Methodphitamine

The Methodphitamine is a library for syntactically cleaner list comprehensions and an interesting approach to monads in Ruby.

For more information, read my blog post covering the Methodphitamine.

Cleaner Symbol#to_proc

One of the beautiful things the Ruby community has informally built into the language is Symbol#to_proc. The Methodphitamine takes beauty one step further.

Below are code examples which show the Methodphitamine's syntactical improvements over vanilla Ruby and Symbol#to_proc:

First, the pure-Ruby way:

User.find(:all).map{|x| x.contacts.map{|y| y.last_name.capitalize }}

And now with Symbol#to_proc:

User.find(:all).map{|x|x.contacts.map(&:last_name).map(&:capitalize)}

And now with the Methodphitamine once more:

User.find(:all).map &its.contacts.map(&its.last_name.capitalize)

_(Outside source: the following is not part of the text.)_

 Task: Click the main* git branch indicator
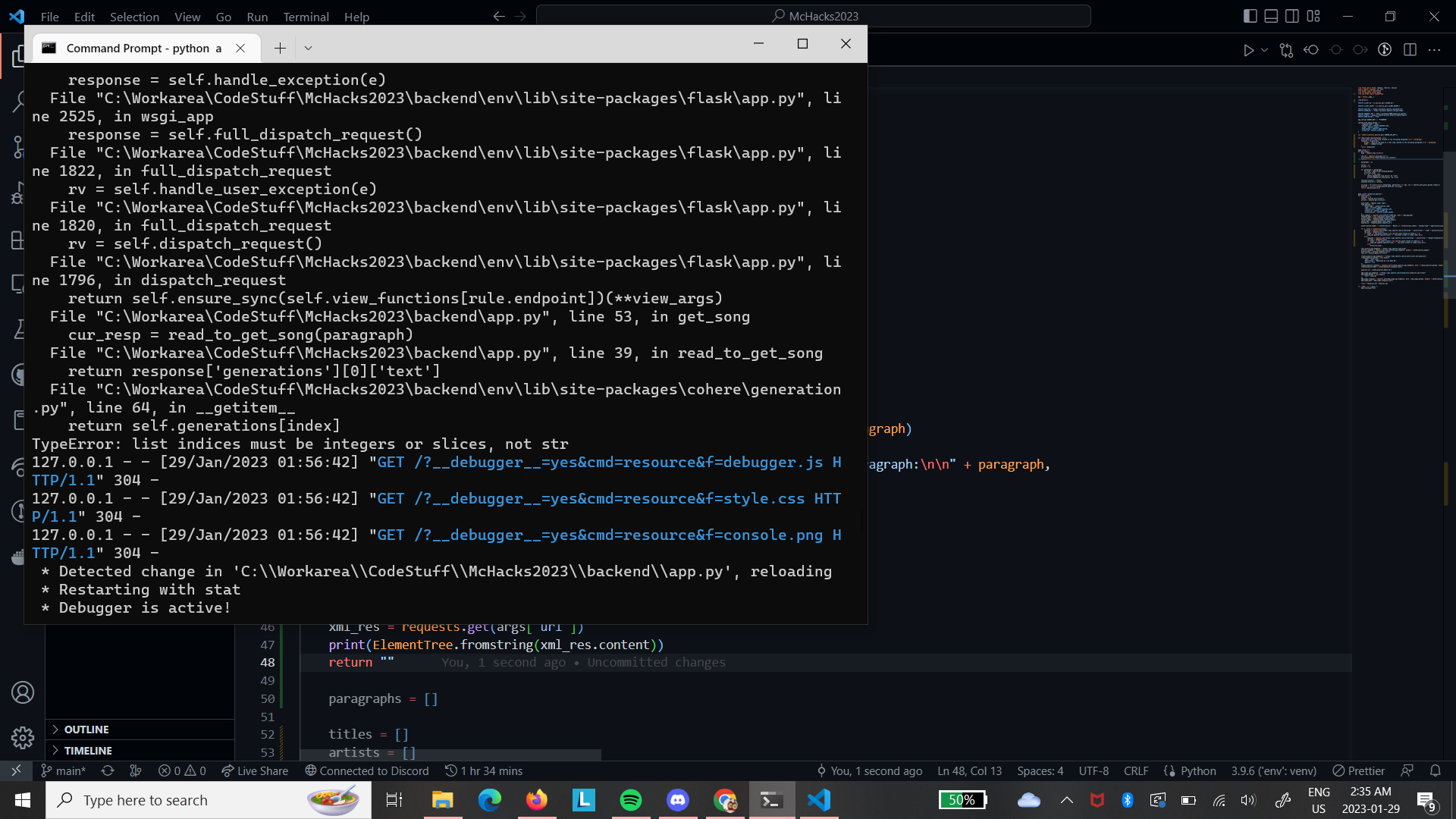[x=64, y=771]
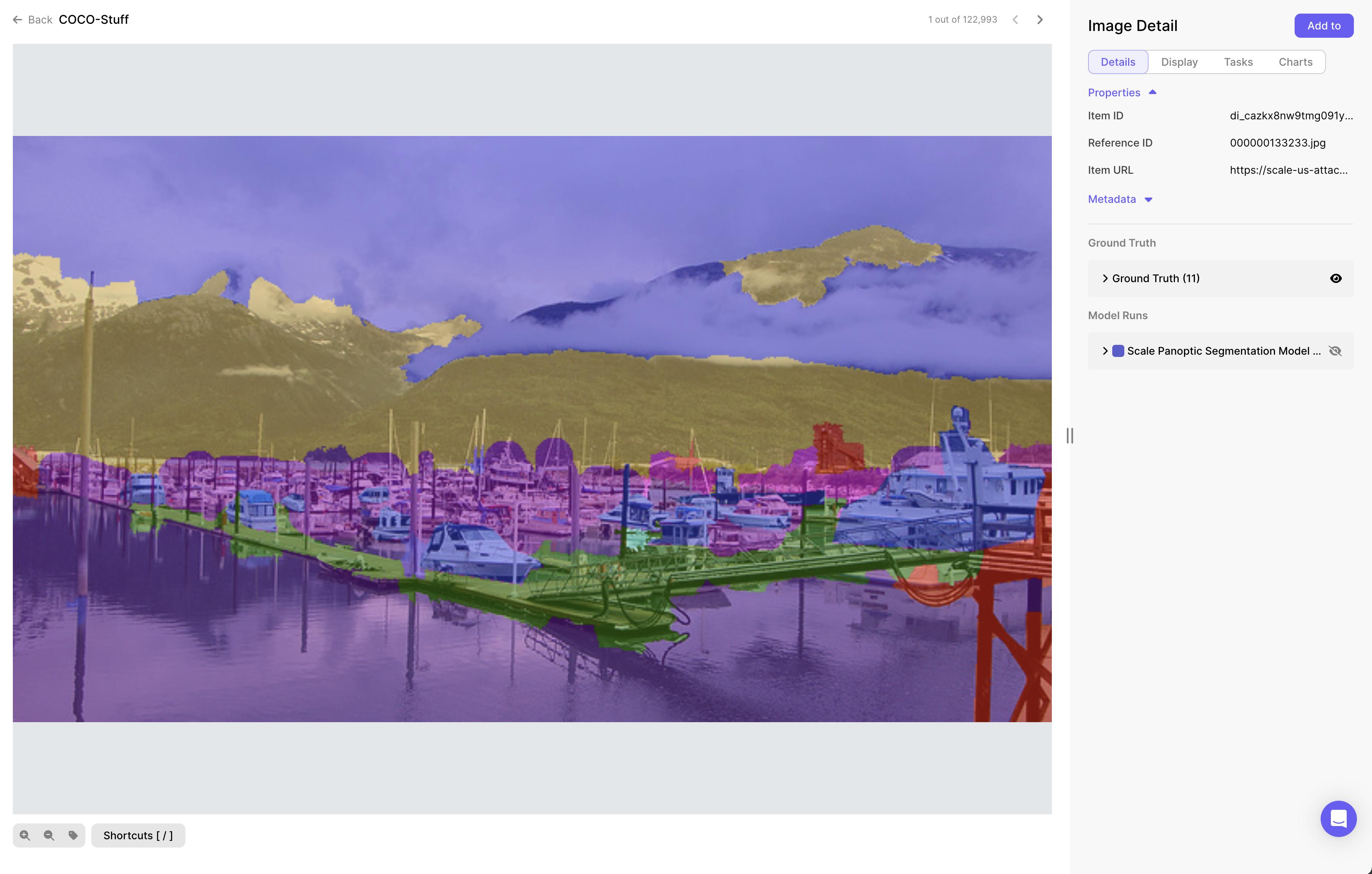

Notice how even with Symbol#to_proc a block literal is still necessary because it simply can’t do nested arguments. The Methodphitamine fixes this by preserving all arguments and being more readable to boot.

New: Monads

You can now do something like this:

my_array.maybe &it.first.reverse.upcase

If the my_array variable were equal to ["foo", "bar", "qaz"], the result of the expression above would be "OOF". However, if my_array were equal to [], the result of the expression would be nil. This maybe method will execute the chain of methods if and only if all were successful. If one failed, nil is returned.

So how does The Methodphitamine work?

The it() and its() protected methods are added to Kernel so it can be called from anywhere in a Ruby script but not on any particular Object instance. They each simply return a new It instance.

The It class has all instance methods stripped from it (except the ones Ruby complains about) to ensure method_missing() catches everything. In the example [1,"2",3].map &its.class.name, the It object first receives the class() method with no arguments via method_missing(). This gets enqueued in the @methods Array and it returns itself to receive any more methods. It then receives the next method, namely name(), and enqueues that alongside the previous method. When no more methods exist, Ruby determines if the It instance has a to_proc() method by calling respond_to?(:to_proc) so this has to be ignored and self suffices as a Ruby true boolean.

Then the magic happens. Because map() takes a block (essentially a Proc argument), this can be substituted with a variable or method that returns a block as long as an ampersand prepends it to let the Ruby interpreter know to call to_proc() on it. The It#to_proc() method is invoked, building a custom, dynamic Proc. Because these enumerations yield a variable, the dynamic Proc is executed for each item in the collection and obj consequentially becomes a reference to the current item in the collection. We then run through the enqueued methods with inject(), passing along the return value of executing each method in the order received with arguments intact. When inject() is done, it simply returns the grand product which becomes the return value of the Proc itself. Simple, right? :)

I chose to define both it() and its() since methods in Ruby can semantically either mean “the result of this action” or the possessive “this attribute.” For example, it.to_s and it.sort_by are both conceptual actions and its.class.name and its.last are both conceptual attributes.

The idea of an it implied block argument comes from the Groovy guys. For example, this is valid Groovy:

[1,2,3,4].each { println it }

From the Groovy documentation on closures, “A closure always has at least one argument, which will be available within the body of the closure via the implicit parameter it if no explicit parameters are defined. The developer never has to declare the it variable – like the this parameter within objects, it is implicitly available.”